We recently had a discussion here about the symmetry problems for the often postulated s- and p-mixing with the d-orbitals in complexes to somehow allow a d-d-transition. It was pointed out back then that the s- and p-orbitals of the ligands do not possess the $t_2$ symmetry, which is required to mix with the $t_2g$-orbitals in an octahedral geometry.
I looked for some literature but could not find much. The only answer I came up with was that this was only true for pure σ-ligands, because at least the π*-orbital has the $t_2$ symmetry. That is why only π-type ligands influence the ligand field splitting on the side of the $t_2g$.
I think it was Mingos who wrote in his new book that you can predict this by looking at the dual body of your coordination geometry and only if the dual contains triangular faces it will leave no non-boding orbitals. I will finish that sentence with 'in a pure σ-complex' (I guess this is what he wanted to say).

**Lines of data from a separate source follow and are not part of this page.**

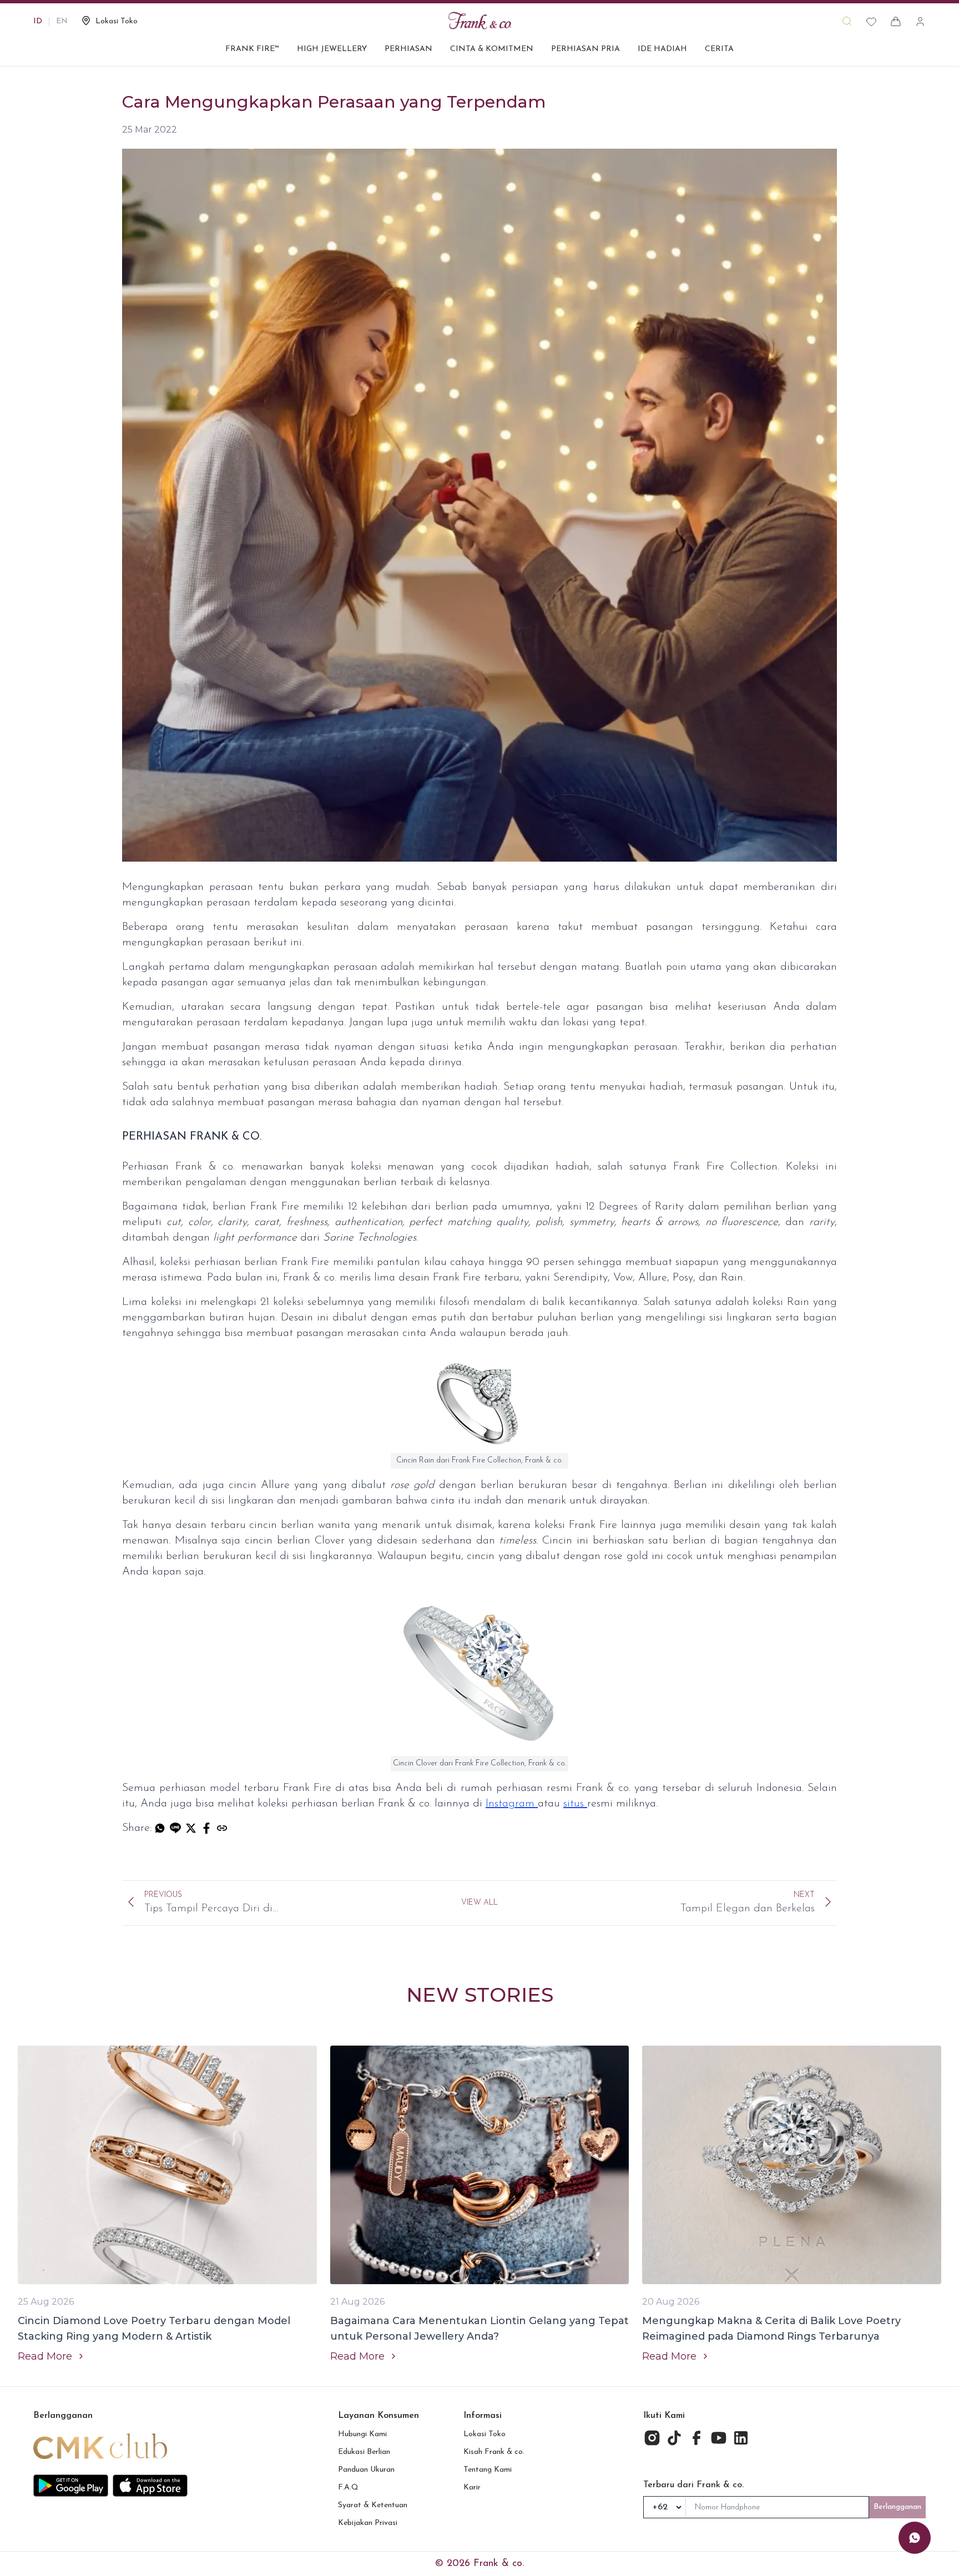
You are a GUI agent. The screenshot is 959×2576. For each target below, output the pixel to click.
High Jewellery (332, 49)
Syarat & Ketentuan (372, 2505)
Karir (472, 2487)
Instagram (512, 1803)
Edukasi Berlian (364, 2452)
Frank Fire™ (252, 49)
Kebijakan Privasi (367, 2523)
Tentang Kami (487, 2470)
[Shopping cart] (895, 21)
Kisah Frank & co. (493, 2452)
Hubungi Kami (362, 2434)
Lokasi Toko (484, 2434)
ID (37, 21)
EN (62, 21)
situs (575, 1803)
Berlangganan (897, 2507)
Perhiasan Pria (585, 49)
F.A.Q (348, 2487)
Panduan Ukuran (366, 2470)
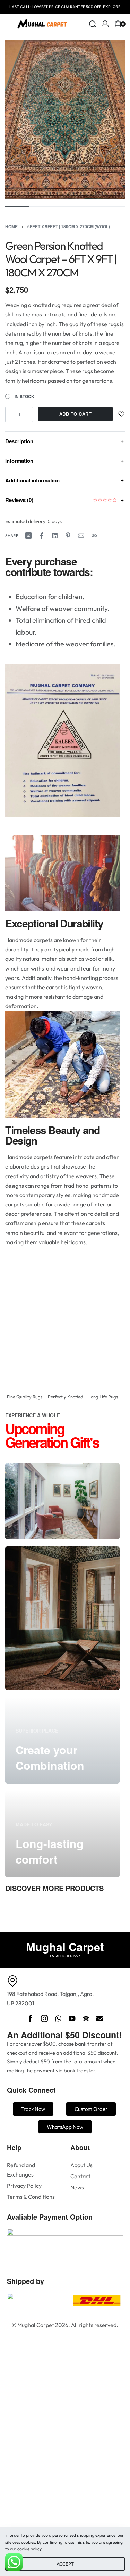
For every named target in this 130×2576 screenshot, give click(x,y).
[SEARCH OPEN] (92, 24)
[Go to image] (17, 206)
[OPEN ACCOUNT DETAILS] (105, 24)
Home (11, 226)
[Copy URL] (94, 535)
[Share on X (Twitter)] (28, 535)
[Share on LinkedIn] (55, 535)
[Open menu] (7, 24)
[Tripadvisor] (86, 2018)
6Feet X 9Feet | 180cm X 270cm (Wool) (68, 226)
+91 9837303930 (99, 6)
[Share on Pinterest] (68, 535)
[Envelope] (99, 2018)
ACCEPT (65, 2564)
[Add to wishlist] (121, 414)
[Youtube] (72, 2018)
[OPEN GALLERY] (65, 119)
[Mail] (81, 535)
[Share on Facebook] (41, 535)
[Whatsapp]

So the dual body of the triangular prism is the triangular bipyramid. So this should leave no non-boding orbitals. And I also checked the character table for the corresponding point-group, all d-ortbials find a symmetric partner in the s- and p-orbitals of the ligands (if I'm not mistaking). So this leaves me with the question, whether π-donor/acceptor ligands have any influence on the ligand field splitting?
This should not be the case here, so for all ligands it's basically up to the electronegativity in the end?
EDIT: I checked it again and just saw that I jumped one row I think, it seems like the $d_xy$ and $d_yz$ orbitals can only be represented by the π-ligands.